• **TASK DETAILS**
Find "Given: Play the", then copy its line and every later line of the entries exactly through the end, leaving all pictures out.

Collected data
╔══

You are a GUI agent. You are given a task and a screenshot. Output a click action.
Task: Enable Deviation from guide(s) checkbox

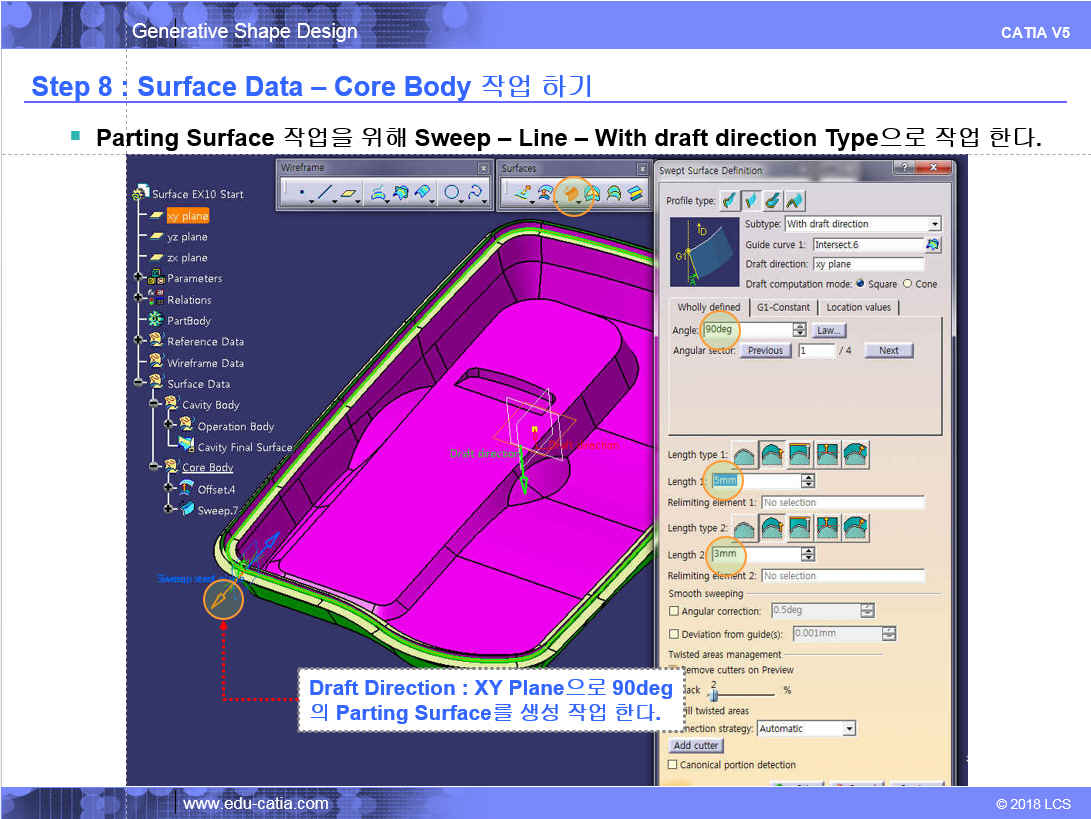[x=674, y=634]

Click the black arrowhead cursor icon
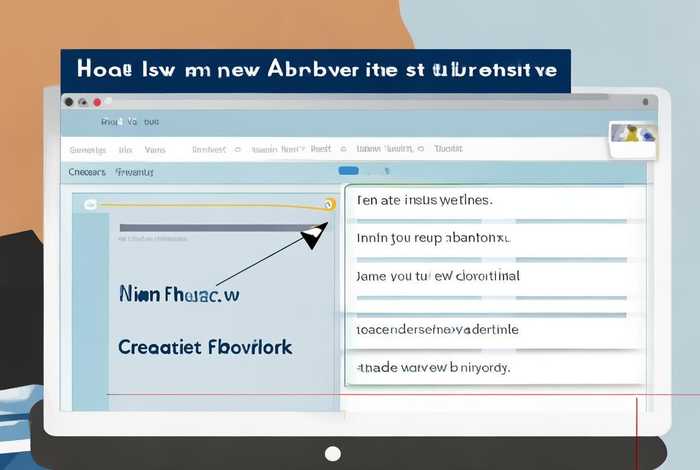click(x=314, y=236)
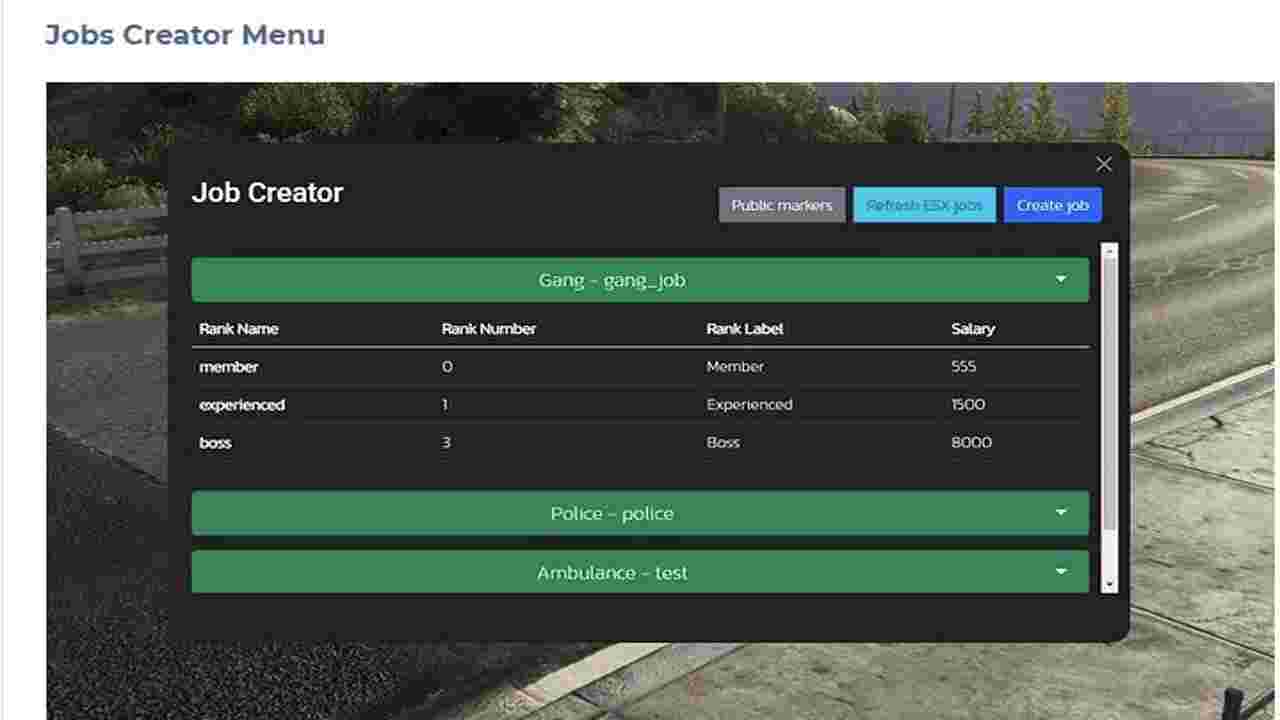Select the experienced rank row
Image resolution: width=1280 pixels, height=720 pixels.
tap(640, 405)
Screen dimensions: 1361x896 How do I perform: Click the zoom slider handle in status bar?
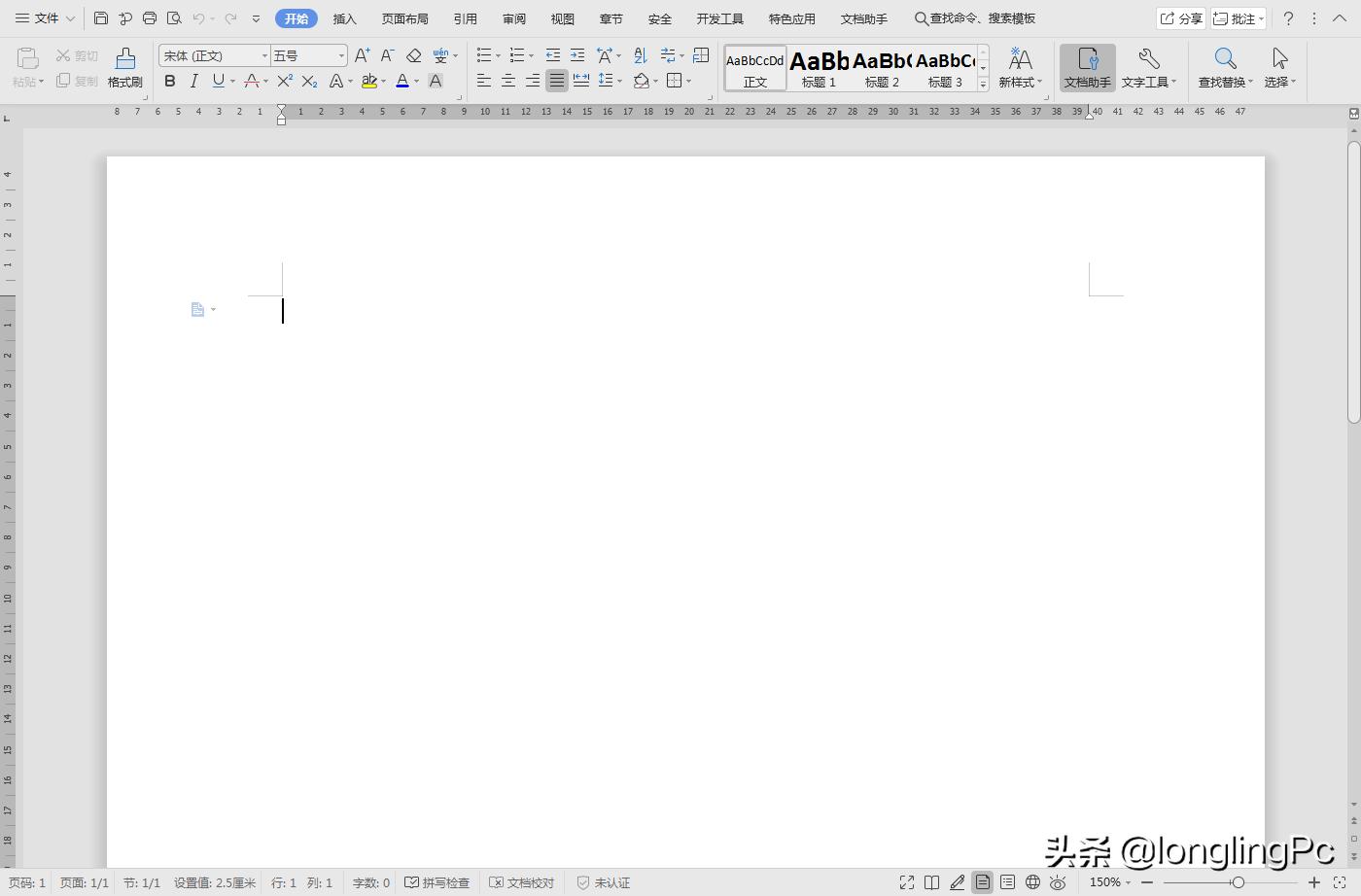(1238, 882)
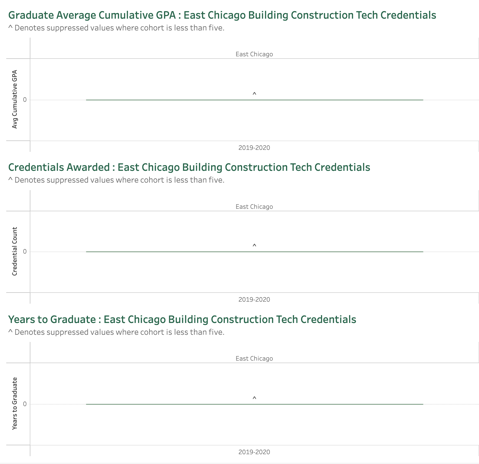Viewport: 479px width, 464px height.
Task: Click the suppressed caret mark in Years to Graduate chart
Action: [254, 398]
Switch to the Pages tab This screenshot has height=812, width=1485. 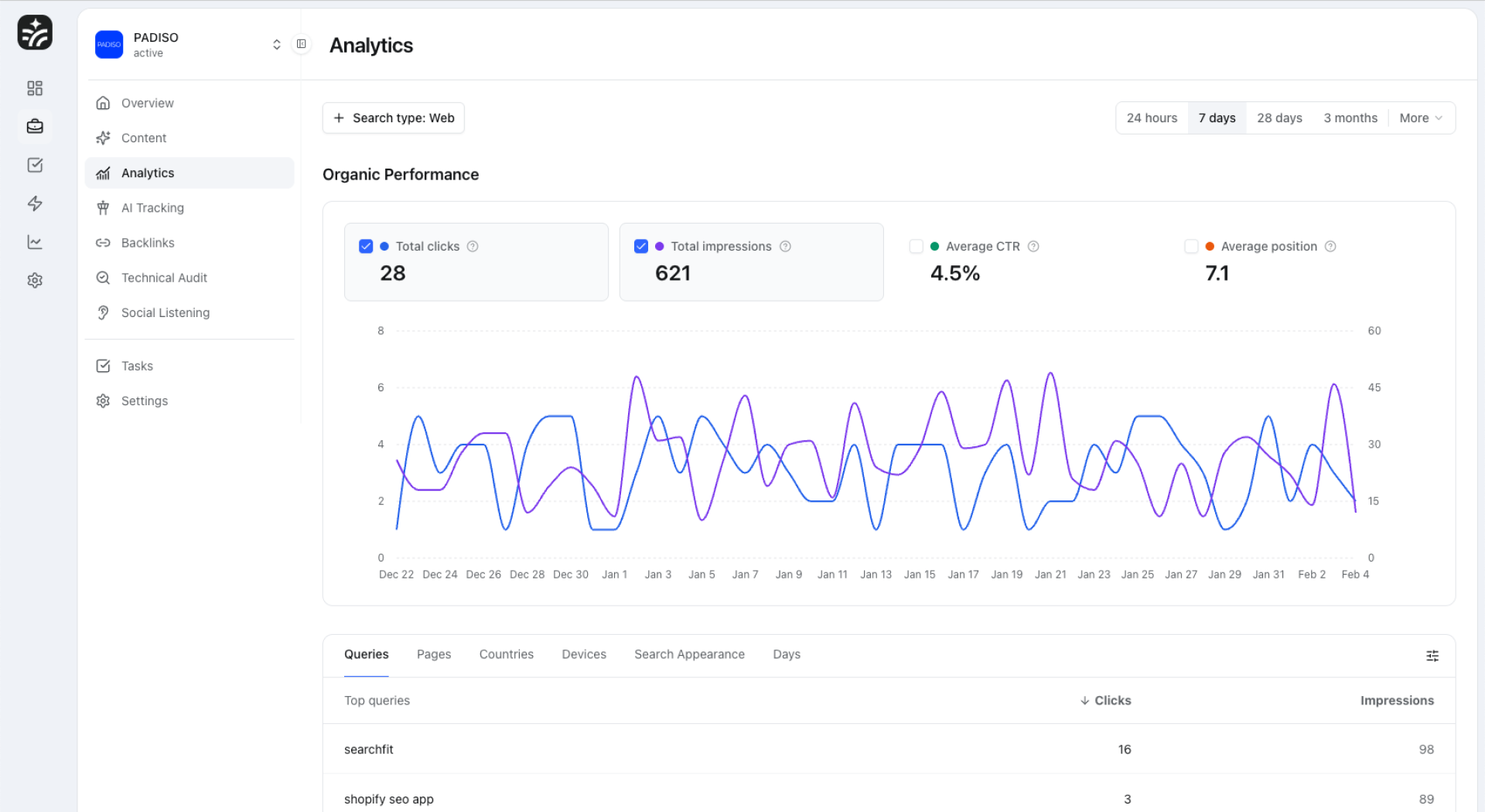click(x=433, y=654)
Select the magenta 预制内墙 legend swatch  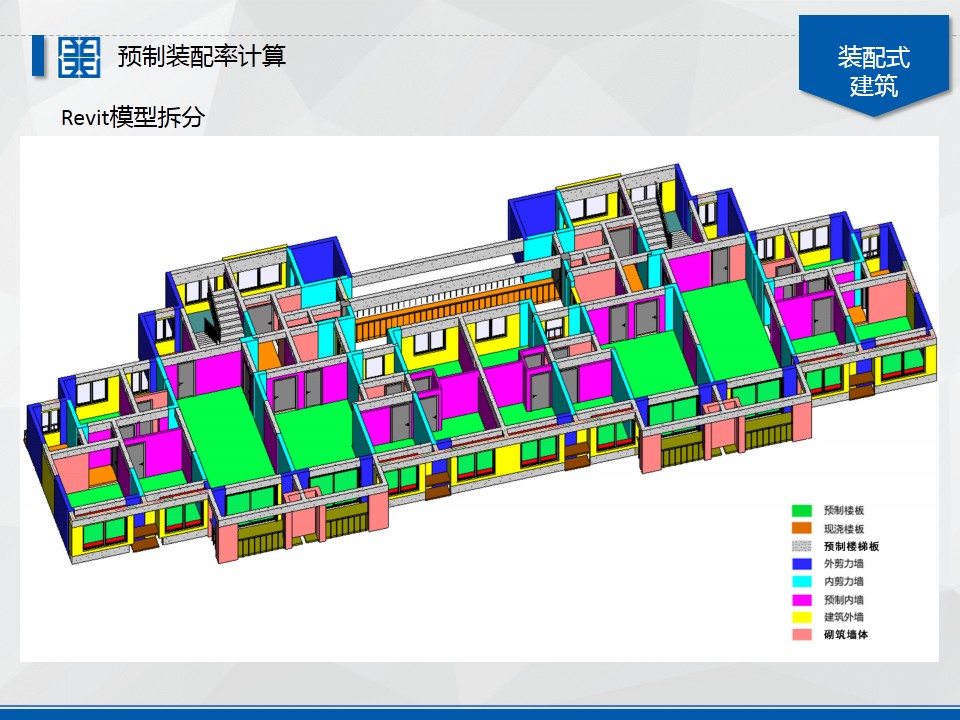pyautogui.click(x=801, y=599)
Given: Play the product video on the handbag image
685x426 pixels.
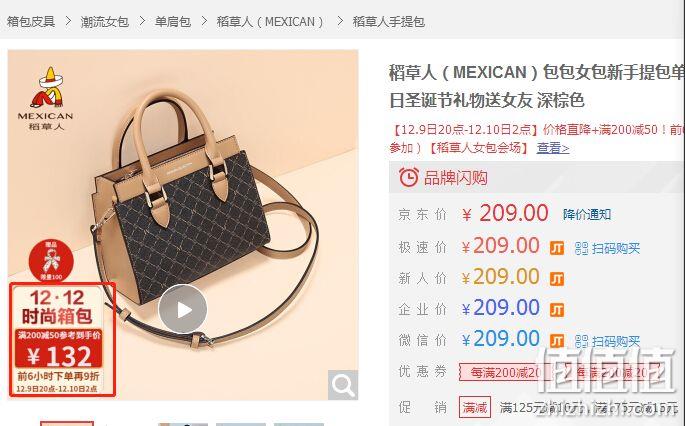Looking at the screenshot, I should pos(183,309).

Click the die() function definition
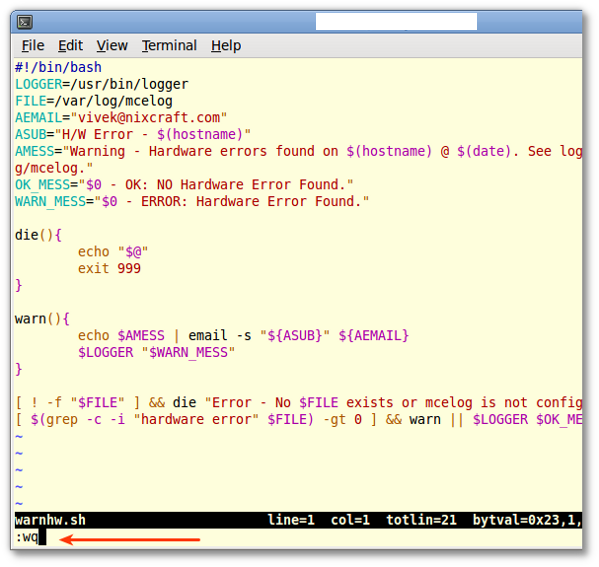[38, 235]
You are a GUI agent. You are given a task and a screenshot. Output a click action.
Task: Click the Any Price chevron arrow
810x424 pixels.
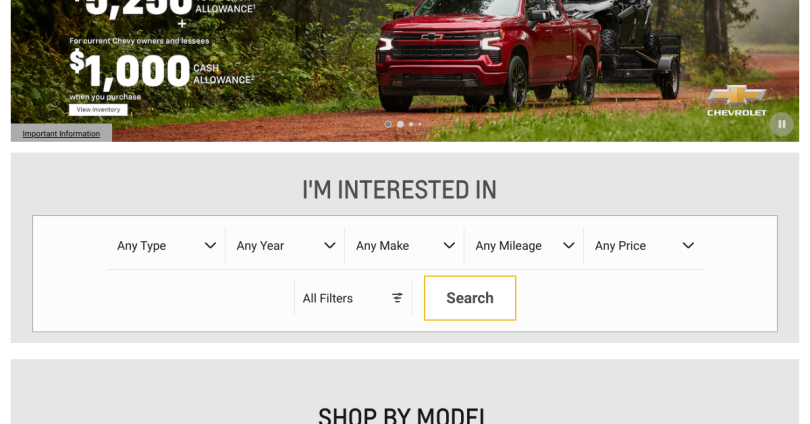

╚══

• **RESPONSE**
Given: Play the product video on the handbag image
685x426 pixels.
Looking at the screenshot, I should pos(183,309).

Click the die() function definition
[38, 235]
You are a GUI agent. You are given a task and a screenshot. Output a click action.
Task: Click the Any Price chevron arrow
810x424 pixels.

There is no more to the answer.